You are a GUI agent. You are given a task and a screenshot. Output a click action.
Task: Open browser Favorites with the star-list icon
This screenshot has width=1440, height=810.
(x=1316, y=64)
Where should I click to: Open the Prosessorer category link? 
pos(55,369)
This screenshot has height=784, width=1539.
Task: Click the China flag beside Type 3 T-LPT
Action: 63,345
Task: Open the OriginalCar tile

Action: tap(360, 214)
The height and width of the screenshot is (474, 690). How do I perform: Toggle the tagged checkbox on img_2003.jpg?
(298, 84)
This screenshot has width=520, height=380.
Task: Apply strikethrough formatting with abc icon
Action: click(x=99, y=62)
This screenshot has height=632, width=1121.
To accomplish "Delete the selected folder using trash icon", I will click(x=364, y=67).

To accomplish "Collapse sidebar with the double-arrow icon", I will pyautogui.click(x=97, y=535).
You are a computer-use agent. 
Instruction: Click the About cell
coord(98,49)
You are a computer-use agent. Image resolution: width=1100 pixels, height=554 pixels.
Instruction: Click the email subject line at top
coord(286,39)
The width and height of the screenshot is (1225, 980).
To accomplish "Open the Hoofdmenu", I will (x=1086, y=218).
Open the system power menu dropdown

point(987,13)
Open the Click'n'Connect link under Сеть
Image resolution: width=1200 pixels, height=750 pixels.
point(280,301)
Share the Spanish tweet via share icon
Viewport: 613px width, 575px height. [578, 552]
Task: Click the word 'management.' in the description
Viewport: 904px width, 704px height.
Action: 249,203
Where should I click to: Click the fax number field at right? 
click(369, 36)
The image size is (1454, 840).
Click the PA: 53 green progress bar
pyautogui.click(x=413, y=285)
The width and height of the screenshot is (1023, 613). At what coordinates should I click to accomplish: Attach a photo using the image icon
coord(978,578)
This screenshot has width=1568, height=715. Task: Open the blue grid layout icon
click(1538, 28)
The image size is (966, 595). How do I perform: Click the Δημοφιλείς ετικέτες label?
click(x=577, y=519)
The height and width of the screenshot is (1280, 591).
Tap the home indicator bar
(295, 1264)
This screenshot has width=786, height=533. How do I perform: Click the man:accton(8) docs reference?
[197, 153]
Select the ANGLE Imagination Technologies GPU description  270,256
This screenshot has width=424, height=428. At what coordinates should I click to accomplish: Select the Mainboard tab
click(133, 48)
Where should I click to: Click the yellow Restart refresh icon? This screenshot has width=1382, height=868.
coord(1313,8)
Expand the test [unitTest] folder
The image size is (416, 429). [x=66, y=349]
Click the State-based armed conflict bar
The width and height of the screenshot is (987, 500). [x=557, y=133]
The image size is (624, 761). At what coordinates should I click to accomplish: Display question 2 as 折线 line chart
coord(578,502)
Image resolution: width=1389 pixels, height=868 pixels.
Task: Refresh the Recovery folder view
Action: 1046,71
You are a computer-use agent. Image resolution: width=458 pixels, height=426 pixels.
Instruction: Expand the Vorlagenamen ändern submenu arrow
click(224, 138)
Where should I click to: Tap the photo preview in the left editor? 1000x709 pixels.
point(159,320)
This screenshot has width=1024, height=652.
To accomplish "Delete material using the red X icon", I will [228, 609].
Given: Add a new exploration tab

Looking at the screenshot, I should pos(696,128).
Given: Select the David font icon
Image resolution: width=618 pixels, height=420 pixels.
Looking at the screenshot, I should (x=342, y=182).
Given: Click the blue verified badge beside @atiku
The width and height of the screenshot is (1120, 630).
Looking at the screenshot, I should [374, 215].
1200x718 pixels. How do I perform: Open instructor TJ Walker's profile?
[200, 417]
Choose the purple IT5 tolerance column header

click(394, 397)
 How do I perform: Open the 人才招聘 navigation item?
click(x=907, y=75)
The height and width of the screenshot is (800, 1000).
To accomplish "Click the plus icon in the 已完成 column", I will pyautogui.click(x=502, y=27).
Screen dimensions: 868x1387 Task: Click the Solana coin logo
※
Restate the material word for word so that no line differs from the original.

▶ **SOLUTION TO THIS PROBLEM**:
You are a GUI agent. You are given a task and a screenshot. Output a click action.
Task: Open browser Favorites with the star-list icon
This screenshot has width=1440, height=810.
(x=1316, y=64)
Where should I click to: Open the Prosessorer category link? 
pos(55,369)
This screenshot has height=784, width=1539.
Task: Click the China flag beside Type 3 T-LPT
Action: 63,345
Task: Open the OriginalCar tile

Action: tap(360, 214)
The height and width of the screenshot is (474, 690). How do I perform: Toggle the tagged checkbox on img_2003.jpg?
(298, 84)
This screenshot has width=520, height=380.
Task: Apply strikethrough formatting with abc icon
Action: click(x=99, y=62)
This screenshot has height=632, width=1121.
To accomplish "Delete the selected folder using trash icon", I will click(x=364, y=67).

To accomplish "Collapse sidebar with the double-arrow icon", I will pyautogui.click(x=97, y=535).
You are a computer-use agent. 
Instruction: Click the About cell
coord(98,49)
You are a computer-use agent. Image resolution: width=1100 pixels, height=554 pixels.
Instruction: Click the email subject line at top
coord(286,39)
The width and height of the screenshot is (1225, 980).
To accomplish "Open the Hoofdmenu", I will (x=1086, y=218).
Open the system power menu dropdown

point(987,13)
Open the Click'n'Connect link under Сеть
Image resolution: width=1200 pixels, height=750 pixels.
point(280,301)
Share the Spanish tweet via share icon
Viewport: 613px width, 575px height. [578, 552]
Task: Click the word 'management.' in the description
Viewport: 904px width, 704px height.
Action: 249,203
Where should I click to: Click the fax number field at right? 
click(369, 36)
The image size is (1454, 840).
Click the PA: 53 green progress bar
pyautogui.click(x=413, y=285)
The width and height of the screenshot is (1023, 613). At what coordinates should I click to accomplish: Attach a photo using the image icon
coord(978,578)
This screenshot has width=1568, height=715. Task: Open the blue grid layout icon
click(1538, 28)
The image size is (966, 595). How do I perform: Click the Δημοφιλείς ετικέτες label?
click(x=577, y=519)
The height and width of the screenshot is (1280, 591).
Tap the home indicator bar
(295, 1264)
This screenshot has width=786, height=533. How do I perform: Click the man:accton(8) docs reference?
[197, 153]
Select the ANGLE Imagination Technologies GPU description  270,256
This screenshot has width=424, height=428. At what coordinates should I click to accomplish: Select the Mainboard tab
click(133, 48)
Where should I click to: Click the yellow Restart refresh icon? This screenshot has width=1382, height=868.
coord(1313,8)
Expand the test [unitTest] folder
The image size is (416, 429). [x=66, y=349]
Click the State-based armed conflict bar
The width and height of the screenshot is (987, 500). [x=557, y=133]
The image size is (624, 761). At what coordinates should I click to accomplish: Display question 2 as 折线 line chart
coord(578,502)
Image resolution: width=1389 pixels, height=868 pixels.
Task: Refresh the Recovery folder view
Action: 1046,71
You are a computer-use agent. Image resolution: width=458 pixels, height=426 pixels.
Instruction: Expand the Vorlagenamen ändern submenu arrow
click(224, 138)
Where should I click to: Tap the photo preview in the left editor? 1000x709 pixels.
point(159,320)
This screenshot has width=1024, height=652.
To accomplish "Delete material using the red X icon", I will [228, 609].
Given: Add a new exploration tab

Looking at the screenshot, I should pos(696,128).
Given: Select the David font icon
Image resolution: width=618 pixels, height=420 pixels.
Looking at the screenshot, I should (x=342, y=182).
Given: Click the blue verified badge beside @atiku
The width and height of the screenshot is (1120, 630).
Looking at the screenshot, I should [374, 215].
1200x718 pixels. How do I perform: Open instructor TJ Walker's profile?
[200, 417]
Choose the purple IT5 tolerance column header

click(394, 397)
 How do I perform: Open the 人才招聘 navigation item?
click(x=907, y=75)
The height and width of the screenshot is (800, 1000).
To accomplish "Click the plus icon in the 已完成 column", I will pyautogui.click(x=502, y=27).
Screen dimensions: 868x1387 Task: Click the Solana coin logo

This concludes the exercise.